Group M was one of four groups of the classification round of the 2023 FIBA Basketball World Cup. It took place from 31 August to 2 September 2023 and consisted of the bottom-two teams from Groups A and B. The results from the preliminary round were carried over. The teams played against the teams from the other group, with all games played at the Araneta Coliseum, Quezon City, Philippines. The first placed team was classified 17 to 20, the second placed team 21 to 24, the third placed team 25 to 28 and the fourth placed team 29 to 32.

==Qualified teams==

| Group | Third place | Fourth place |
|---|---|---|
| A | Angola | Philippines |
| B | South Sudan | China |

==Standings==

| Pos | Team | Pld | W | L | PF | PA | PD | Pts |
|---|---|---|---|---|---|---|---|---|
| 1 | South Sudan | 5 | 3 | 2 | 456 | 431 | +25 | 8 |
| 2 | Philippines (H) | 5 | 1 | 4 | 398 | 419 | −21 | 6 |
| 3 | Angola | 5 | 1 | 4 | 368 | 410 | −42 | 6 |
| 4 | China | 5 | 1 | 4 | 379 | 473 | −94 | 6 |

==Games==
All times are local (UTC+8).

===Angola vs. China===
This was the third game between Angola and China in the World Cup. The Angolans won the first two meetings in 1990 and 2002. The Chinese won in the group stage of the 2008 Olympic tournament, which was the last competitive game between the two teams.

===South Sudan vs. Philippines===
This was the first competitive game between South Sudan and the Philippines.
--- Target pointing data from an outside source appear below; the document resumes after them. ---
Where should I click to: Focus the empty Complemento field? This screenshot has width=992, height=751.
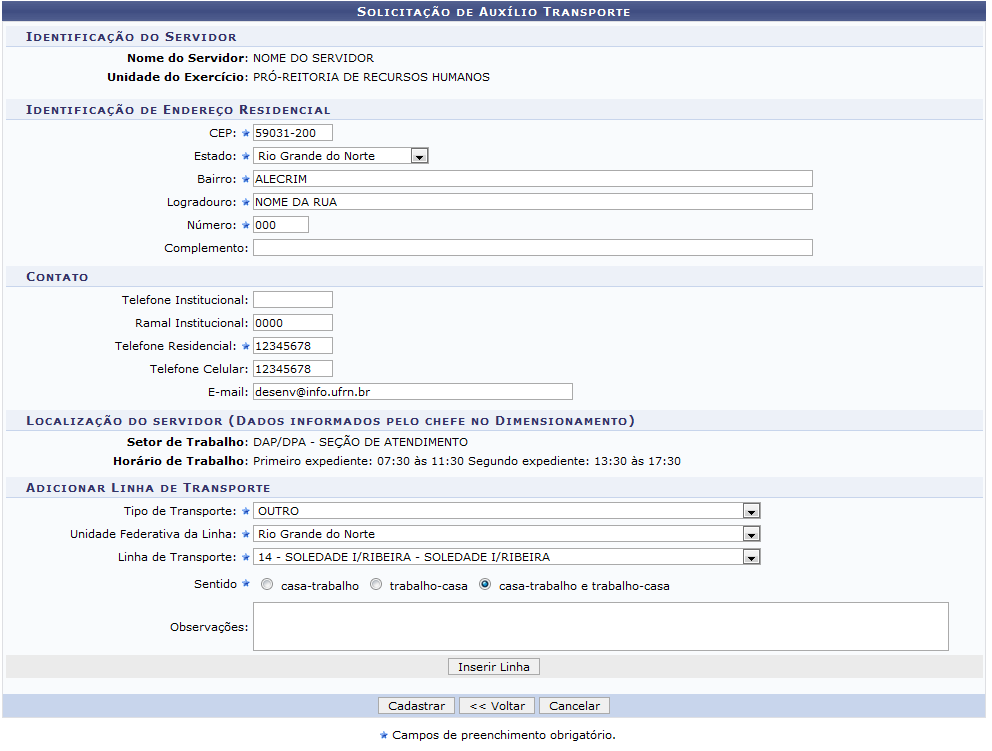tap(532, 248)
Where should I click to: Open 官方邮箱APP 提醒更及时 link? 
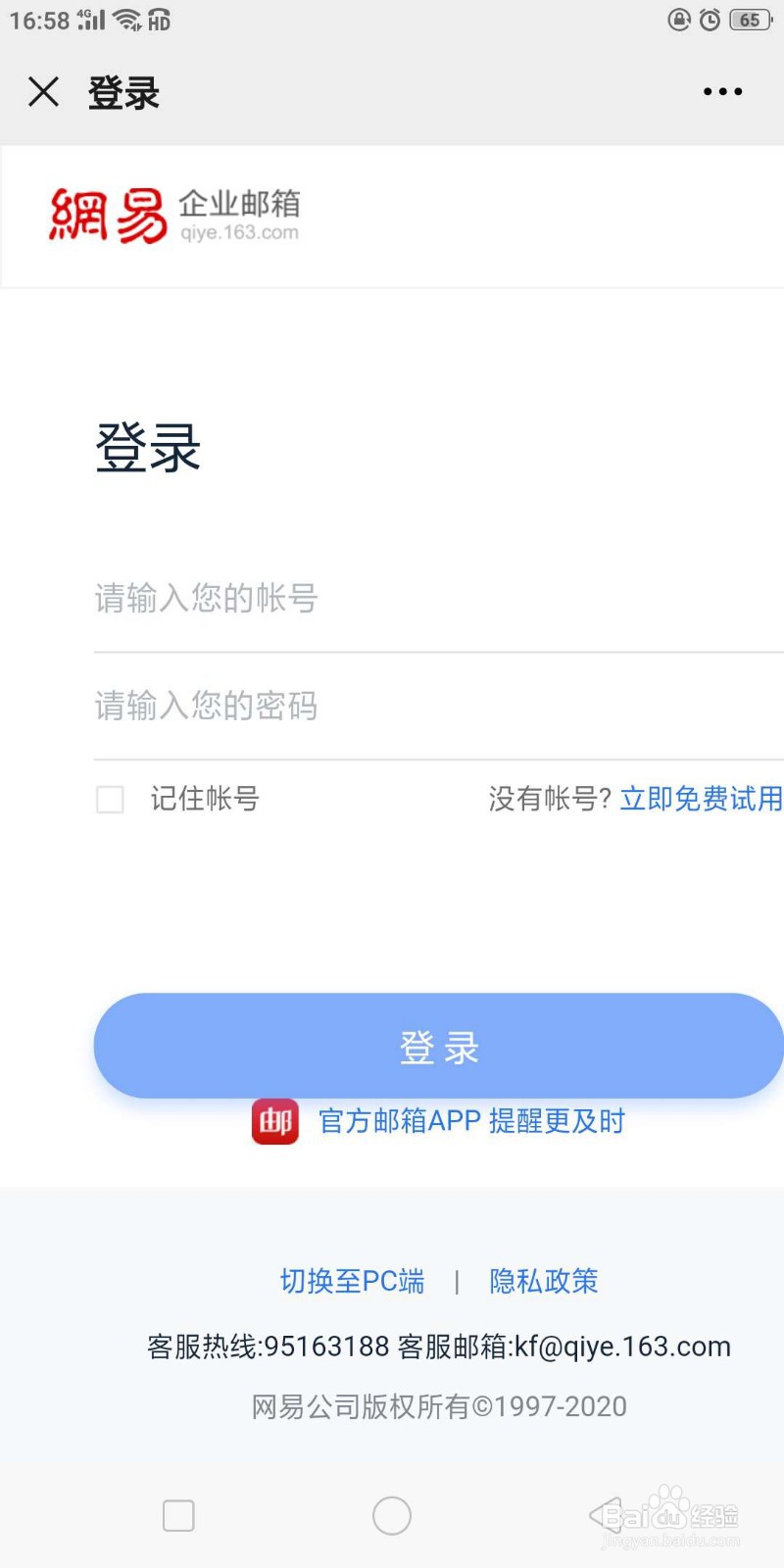471,1121
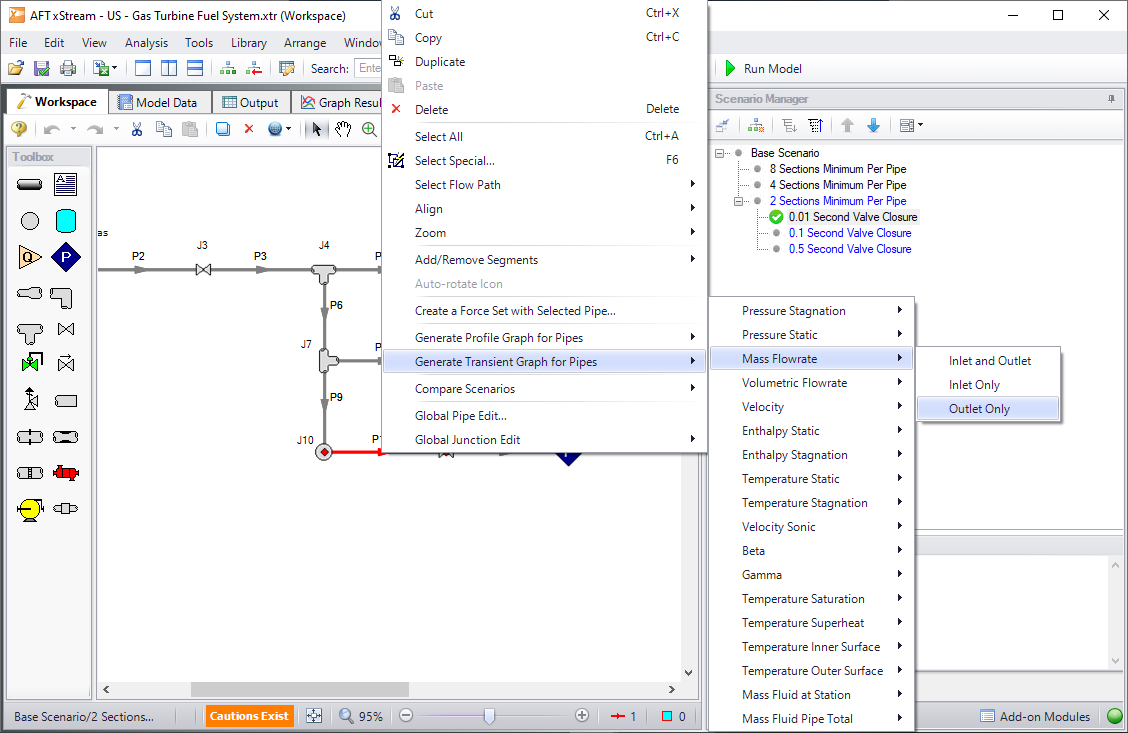Image resolution: width=1128 pixels, height=733 pixels.
Task: Collapse the 2 Sections Minimum Per Pipe node
Action: pos(739,201)
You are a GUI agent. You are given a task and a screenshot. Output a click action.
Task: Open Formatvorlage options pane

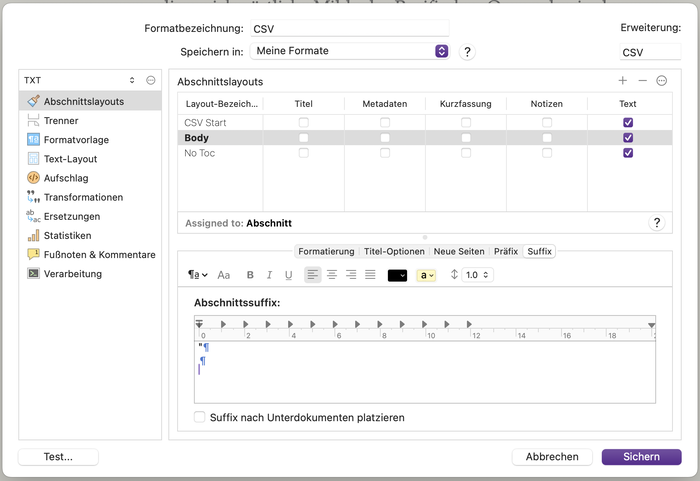[x=76, y=139]
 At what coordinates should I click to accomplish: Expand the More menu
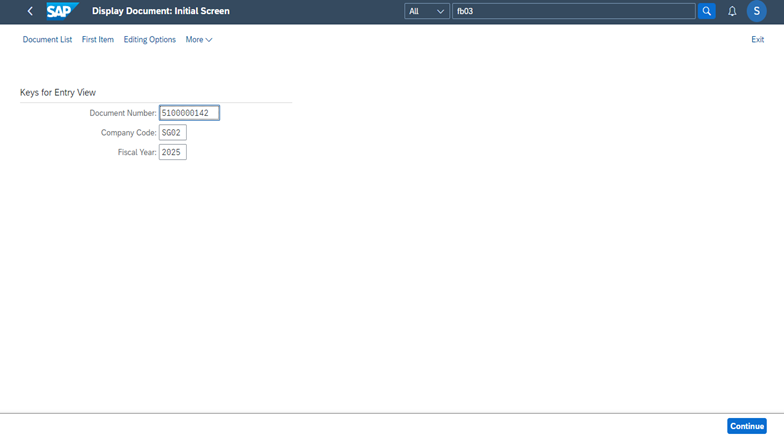(x=199, y=40)
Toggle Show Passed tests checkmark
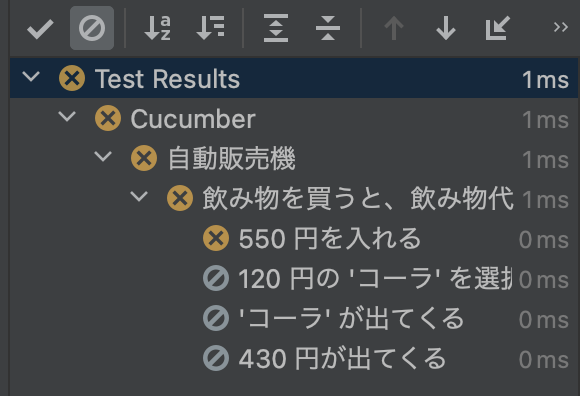The height and width of the screenshot is (396, 580). coord(40,28)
===Angola vs. South Sudan===
This was the first competitive game between Angola and South Sudan.

===Philippines vs. China===
The Philippines and China last played against each other in the 2018 Asian Games with the latter team winning. This was also the Philippines' first win in the FIBA World Cup since 2014 and first ever win as host; Philippines finished winless in 1978 as host.